## Предоставленный отрывок:
##########
Страшно стесняясь и недоговаривая, Довженко, например, по-видимому неожиданно сам для себя, проговорился, что после уборки 26 трупов он был не только весь выпачкан кровью, но к нему в штаны попал сгусток крови, который проник в сапог и расквасился в портянке, так что портянку пришлось выбросить. Мне казалось, что после этого случая тюремные надзиратели должны были с ужасом относиться к своей службе в тюрьме, и потому я спросил Довженко, как ему служилось при большевиках. Он просто ответил: «Отчего же, хорошо». Довженко, как и многие из старых надзирателей, относились отрицательно к расстрелам, но это их мало касалось, так как вообще расстрелов в тюрьме не производилось. Это был исключительный случай.
##########
## Содержимое набора данных:

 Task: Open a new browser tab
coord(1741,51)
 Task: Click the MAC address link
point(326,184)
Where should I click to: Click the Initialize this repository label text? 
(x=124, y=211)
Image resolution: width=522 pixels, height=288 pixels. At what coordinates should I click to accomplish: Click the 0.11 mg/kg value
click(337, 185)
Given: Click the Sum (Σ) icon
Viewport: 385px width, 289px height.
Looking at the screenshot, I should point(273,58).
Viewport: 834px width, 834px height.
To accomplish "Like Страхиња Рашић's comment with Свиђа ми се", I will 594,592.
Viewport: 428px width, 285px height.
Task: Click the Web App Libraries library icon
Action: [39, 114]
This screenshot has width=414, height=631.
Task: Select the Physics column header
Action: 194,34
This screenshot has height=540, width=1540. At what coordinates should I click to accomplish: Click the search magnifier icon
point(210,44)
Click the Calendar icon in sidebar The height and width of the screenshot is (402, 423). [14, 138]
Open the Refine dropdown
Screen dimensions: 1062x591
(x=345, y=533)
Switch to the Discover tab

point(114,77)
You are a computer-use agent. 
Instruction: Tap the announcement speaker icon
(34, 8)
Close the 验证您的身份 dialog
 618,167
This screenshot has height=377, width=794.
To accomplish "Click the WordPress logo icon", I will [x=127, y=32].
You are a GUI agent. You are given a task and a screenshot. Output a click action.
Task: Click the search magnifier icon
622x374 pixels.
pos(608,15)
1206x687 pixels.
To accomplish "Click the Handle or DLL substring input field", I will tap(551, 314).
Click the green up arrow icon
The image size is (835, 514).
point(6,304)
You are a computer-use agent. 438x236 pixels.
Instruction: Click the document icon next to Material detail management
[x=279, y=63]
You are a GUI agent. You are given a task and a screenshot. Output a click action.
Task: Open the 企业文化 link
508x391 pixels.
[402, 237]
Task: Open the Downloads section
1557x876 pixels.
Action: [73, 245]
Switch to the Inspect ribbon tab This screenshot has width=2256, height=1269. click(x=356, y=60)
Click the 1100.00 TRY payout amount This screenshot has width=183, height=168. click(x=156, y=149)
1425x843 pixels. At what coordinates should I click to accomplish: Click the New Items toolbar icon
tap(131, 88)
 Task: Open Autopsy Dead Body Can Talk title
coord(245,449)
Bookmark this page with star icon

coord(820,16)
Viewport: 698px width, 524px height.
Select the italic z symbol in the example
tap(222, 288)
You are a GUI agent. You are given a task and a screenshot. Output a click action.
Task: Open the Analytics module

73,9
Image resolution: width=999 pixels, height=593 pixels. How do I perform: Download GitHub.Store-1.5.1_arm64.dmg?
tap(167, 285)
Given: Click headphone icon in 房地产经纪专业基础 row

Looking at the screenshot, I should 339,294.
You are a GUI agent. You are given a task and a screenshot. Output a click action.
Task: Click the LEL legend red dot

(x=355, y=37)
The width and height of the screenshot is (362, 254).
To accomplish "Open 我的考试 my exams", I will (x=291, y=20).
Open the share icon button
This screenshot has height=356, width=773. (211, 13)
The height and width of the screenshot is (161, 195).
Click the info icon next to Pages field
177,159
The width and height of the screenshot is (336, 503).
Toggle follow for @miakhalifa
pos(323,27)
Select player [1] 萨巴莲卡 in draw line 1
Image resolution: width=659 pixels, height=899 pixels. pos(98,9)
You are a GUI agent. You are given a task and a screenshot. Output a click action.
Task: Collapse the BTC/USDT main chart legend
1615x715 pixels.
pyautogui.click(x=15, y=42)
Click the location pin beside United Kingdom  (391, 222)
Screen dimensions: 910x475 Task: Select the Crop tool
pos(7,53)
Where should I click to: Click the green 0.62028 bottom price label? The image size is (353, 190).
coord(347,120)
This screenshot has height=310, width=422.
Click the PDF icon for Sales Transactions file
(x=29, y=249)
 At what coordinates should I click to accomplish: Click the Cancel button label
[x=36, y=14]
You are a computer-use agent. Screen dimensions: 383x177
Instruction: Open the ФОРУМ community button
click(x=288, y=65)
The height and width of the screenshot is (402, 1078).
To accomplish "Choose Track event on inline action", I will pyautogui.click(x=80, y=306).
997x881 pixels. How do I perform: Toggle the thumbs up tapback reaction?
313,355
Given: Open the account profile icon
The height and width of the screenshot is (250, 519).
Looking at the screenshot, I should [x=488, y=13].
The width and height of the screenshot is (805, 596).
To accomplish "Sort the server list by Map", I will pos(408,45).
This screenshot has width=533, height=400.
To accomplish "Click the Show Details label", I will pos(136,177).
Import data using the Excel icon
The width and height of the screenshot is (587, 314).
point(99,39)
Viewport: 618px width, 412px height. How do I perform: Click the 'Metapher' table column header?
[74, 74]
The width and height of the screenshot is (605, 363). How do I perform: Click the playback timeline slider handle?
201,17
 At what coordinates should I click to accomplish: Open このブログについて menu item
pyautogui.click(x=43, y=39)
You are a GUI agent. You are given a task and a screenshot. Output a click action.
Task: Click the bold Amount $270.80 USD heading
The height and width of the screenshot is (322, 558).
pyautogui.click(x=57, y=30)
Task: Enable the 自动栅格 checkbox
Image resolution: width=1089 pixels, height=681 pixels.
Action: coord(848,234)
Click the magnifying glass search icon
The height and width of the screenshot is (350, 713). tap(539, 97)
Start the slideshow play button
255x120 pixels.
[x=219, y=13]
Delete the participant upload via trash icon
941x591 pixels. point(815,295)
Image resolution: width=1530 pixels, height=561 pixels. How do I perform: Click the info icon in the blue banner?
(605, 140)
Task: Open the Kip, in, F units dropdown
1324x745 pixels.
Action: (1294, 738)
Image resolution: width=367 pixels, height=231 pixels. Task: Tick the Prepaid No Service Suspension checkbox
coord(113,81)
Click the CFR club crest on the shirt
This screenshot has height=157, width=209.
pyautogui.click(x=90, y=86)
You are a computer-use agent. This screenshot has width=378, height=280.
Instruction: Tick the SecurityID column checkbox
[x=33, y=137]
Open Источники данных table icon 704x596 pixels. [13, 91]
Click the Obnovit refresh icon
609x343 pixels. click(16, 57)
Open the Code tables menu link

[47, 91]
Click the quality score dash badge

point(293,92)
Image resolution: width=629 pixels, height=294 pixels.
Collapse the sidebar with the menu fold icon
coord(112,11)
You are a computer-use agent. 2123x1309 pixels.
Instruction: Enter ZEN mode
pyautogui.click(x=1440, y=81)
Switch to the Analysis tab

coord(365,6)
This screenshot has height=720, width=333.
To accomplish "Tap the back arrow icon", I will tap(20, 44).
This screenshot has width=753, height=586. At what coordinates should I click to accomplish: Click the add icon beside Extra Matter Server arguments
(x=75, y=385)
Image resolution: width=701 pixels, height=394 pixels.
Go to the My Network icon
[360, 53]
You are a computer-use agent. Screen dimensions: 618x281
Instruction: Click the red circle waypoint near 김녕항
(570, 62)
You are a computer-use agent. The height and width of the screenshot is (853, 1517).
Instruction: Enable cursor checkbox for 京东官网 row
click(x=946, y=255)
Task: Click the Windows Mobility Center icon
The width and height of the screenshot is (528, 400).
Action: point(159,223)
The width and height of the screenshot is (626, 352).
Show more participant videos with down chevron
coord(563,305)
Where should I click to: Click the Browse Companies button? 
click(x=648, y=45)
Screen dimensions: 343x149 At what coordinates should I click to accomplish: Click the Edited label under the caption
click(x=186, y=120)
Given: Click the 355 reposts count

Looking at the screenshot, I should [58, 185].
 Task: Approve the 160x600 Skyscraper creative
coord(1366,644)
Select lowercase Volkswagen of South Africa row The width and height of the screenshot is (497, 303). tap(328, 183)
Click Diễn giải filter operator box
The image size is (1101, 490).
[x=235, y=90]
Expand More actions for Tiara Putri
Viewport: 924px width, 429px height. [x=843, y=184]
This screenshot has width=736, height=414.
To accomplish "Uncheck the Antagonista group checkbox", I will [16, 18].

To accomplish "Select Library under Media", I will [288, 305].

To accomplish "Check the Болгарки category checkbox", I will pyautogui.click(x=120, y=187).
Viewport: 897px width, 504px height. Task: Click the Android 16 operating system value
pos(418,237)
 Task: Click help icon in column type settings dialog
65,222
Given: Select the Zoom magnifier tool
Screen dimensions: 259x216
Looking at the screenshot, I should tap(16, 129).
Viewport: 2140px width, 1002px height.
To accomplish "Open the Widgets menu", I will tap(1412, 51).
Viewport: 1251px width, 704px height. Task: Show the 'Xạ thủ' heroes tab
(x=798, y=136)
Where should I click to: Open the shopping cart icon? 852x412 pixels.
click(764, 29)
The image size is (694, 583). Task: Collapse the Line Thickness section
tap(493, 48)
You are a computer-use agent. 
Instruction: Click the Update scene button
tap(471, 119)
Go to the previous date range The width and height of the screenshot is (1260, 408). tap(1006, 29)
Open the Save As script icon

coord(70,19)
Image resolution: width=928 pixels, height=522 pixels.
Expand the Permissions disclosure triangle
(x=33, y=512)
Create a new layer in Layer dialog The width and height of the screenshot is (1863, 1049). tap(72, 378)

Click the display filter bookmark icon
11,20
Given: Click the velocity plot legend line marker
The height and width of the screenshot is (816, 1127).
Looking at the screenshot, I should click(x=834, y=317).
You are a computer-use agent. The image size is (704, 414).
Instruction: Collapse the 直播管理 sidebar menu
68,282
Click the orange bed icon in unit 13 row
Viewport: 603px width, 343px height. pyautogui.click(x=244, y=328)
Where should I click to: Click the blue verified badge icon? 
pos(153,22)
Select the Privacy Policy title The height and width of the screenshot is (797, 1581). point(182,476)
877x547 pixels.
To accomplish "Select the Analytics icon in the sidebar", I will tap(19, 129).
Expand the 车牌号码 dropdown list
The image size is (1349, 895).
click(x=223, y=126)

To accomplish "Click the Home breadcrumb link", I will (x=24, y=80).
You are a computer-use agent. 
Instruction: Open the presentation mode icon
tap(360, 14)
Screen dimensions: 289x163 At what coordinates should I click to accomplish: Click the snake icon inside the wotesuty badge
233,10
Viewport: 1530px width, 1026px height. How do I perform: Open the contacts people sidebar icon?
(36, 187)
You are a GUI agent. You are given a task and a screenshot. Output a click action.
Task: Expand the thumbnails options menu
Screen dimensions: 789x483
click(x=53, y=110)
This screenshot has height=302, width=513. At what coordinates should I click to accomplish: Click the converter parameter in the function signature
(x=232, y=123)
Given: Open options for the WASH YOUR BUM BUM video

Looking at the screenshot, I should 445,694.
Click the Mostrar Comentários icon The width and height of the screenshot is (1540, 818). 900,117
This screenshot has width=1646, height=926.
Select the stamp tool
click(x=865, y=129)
##########
## Что нужно сделать:
[a] Перепишите слово в слово часть отрывка о надзирателе Довженко от «Страшно стесняясь и» до «был исключительный случай.».
[b] Что могло бы идти дальше в отрывке о надзирателе Довженко? Продолжите его, начав сразу после последнего предложения.

## Ответы на задания:
[a]
Страшно стесняясь и недоговаривая, Довженко, например, по-видимому неожиданно сам для себя, проговорился, что после уборки 26 трупов он был не только весь выпачкан кровью, но к нему в штаны попал сгусток крови, который проник в сапог и расквасился в портянке, так что портянку пришлось выбросить. Мне казалось, что после этого случая тюремные надзиратели должны были с ужасом относиться к своей службе в тюрьме, и потому я спросил Довженко, как ему служилось при большевиках. Он просто ответил: «Отчего же, хорошо». Довженко, как и многие из старых надзирателей, относились отрицательно к расстрелам, но это их мало касалось, так как вообще расстрелов в тюрьме не производилось. Это был исключительный случай.

[b]
Обыкновенно тюремные надзиратели лишь выдавали арестованных для расстрела и были свидетелями лишь издевательств над ними. Довженко осуждал тех надзирателей, которые одобряли расправу большевиков с буржуями и пользовались случаем, чтобы обобрать тех, кто выводился для расстрела. Один надзиратель, Кириенко[1], по заявлению Довженко, страшно обогатился, присваивая себе вещи и одежду выдаваемых для расстрела. Вообще нужно отметить, что простой народ относился к расстрелам равнодушно. Их это мало интересовало. В то время, когда интеллигенция приходила в ужас от красного террора, мне приходилось встречаться на улице со своими прежними тюремными надзирателями, и я спрашивал их, как им живется и служится при большевиках. От всех получался один и тот же ответ утвердительного свойства, так что можно было думать, будто они вовсе не знают того, что происходит в тюрьмах. Правда, все лучшие служащие ушли от службы, и в тюрьме остался худший элемент.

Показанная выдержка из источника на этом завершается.